Wie klingt es, wenn man eine Freejazz-Kontrabassistin mit einem Streichquartett paart und eine liebliche Frauenstimme süßliche Melodien à la The Bird & The Bee dazu singen lässt? Schräg, klar. Aber auch unendlich kreativ. Die Ausnahmebassistin Esperanza Spalding nennt ihr Jazz-Album programmatisch "Chamber Music Society" und verbindet dort ihre Leidenschaft für Kammermusik, Gesang, Latin- und anderen Jazz. ~ Kati Hofacker (teleschau) aufklappen »
Schon seit sie 15 ist, steht Esperanza als Konzertmeisterin der kammermusikalischen Gesellschaft in Oregon vor, der "Chamber Music Society". Bereits damals entdeckte sie auch ihre Leidenschaft für den Kontrabass und für den Jazz - zwei scheinbar unvereinbare Affinitäten, die sie aber mit Bravour zusammenfügt. Gemeinsam mit Gil Goldstein, der die Streicherarrangements beisteuerte, und einem Line-Up aus Streichquartett, Drums, Gitarre, Klavier und anderen packte Esperanza die Idee an, mit altertümlich klingenden Instrumenten neuen, relativ freien Jazz zu spielen.
Trotzdem orientiert sie sich in den Vocals stark an Pop, im Groove an Latin und in der Grundidee an einen Mix aus Wohlklang und Freiem, aus Improvisation und Durchkomponiertem. Dank der Besetzung fallen viele romantische Ideen in die Arrangements ein, hier eine lyrische Viola-Melodie, dort ein melancholisches Cello. Mal stimmt Esperanza ein süßes, sanftes Lied mit Wiegenlied-Charme an ("Little Fly", "Apple Blossom" mit Milton Nascimento), dann wieder wagt sie einen wilden Ritt durch die Harmonien - oder auch Disharmonien ("Chacarera").

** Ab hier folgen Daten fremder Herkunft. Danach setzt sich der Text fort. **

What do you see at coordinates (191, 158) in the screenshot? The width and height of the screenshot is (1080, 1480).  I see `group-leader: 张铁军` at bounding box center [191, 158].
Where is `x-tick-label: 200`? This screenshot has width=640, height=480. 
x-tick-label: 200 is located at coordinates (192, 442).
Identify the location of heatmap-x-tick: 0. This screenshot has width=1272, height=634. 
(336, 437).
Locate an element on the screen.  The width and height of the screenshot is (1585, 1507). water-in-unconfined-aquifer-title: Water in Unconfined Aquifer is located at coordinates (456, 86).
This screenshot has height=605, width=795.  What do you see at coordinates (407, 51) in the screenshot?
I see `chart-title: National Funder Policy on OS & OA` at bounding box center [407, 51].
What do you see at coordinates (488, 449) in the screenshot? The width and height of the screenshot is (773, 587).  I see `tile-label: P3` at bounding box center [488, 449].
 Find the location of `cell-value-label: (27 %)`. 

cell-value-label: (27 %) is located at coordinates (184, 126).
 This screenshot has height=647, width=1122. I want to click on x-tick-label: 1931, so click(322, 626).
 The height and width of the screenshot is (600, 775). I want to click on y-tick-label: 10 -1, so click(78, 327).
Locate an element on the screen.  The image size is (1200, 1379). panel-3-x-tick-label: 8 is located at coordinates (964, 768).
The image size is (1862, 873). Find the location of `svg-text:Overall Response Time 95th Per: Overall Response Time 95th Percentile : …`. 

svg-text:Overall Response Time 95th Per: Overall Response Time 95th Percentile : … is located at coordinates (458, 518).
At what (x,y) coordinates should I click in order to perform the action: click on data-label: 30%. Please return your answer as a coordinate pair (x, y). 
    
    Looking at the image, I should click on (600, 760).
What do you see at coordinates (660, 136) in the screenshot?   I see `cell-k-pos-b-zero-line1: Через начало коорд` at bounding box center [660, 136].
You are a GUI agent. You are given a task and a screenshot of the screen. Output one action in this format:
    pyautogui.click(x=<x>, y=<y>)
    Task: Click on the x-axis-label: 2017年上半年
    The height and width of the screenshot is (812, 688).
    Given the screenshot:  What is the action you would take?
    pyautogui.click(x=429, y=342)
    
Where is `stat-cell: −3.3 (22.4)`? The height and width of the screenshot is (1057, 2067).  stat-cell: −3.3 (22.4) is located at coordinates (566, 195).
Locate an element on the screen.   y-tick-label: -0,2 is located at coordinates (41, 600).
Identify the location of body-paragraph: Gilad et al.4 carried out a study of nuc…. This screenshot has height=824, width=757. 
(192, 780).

Auch als Sängerin verfügt Esperanza über eine enorme Bandbreite. Sie scattet, seufzt, singt lieblich wie ein kleines Mädchen und rast dann wieder wie eine Furie durch die Oktaven. "Wild Is The Wind" spielt ein trauriges Thema an, mit sanftem Bandoneon im Hintergrund, dem jedoch Klavier und Drums einen kontrapunktischen Gegenpart liefern - sonst wäre das Lied fast "zu" schön.
Frei improvisierte Streicherparts nehmen auch den leichten, freundlichen Liedern jeglichen Radiosong-Appeal. Gewisse Parts oder auch das instrumentale Ministück "As A Sprout" aber erinnern eher an klassische Moderne, sind durchkomponiert, hochgradig verzwickt und brillant arrangiert. Wunderschön: Das vokal so vielschichtig und raffiniert austarierte Carlos-Jobim-Stück "Inútil Paisagem". Dank der feinsinnigen Symbiose von Latin-Beats, kammermusikalischer Konzentration, Jazz und schillernder Virtuosität ist Esperanza Spalding hier ein Album gelungen, das sich dem Hörer zwar erst langsam erschließt, das ihn dann aber komplett in seinen Bann zieht.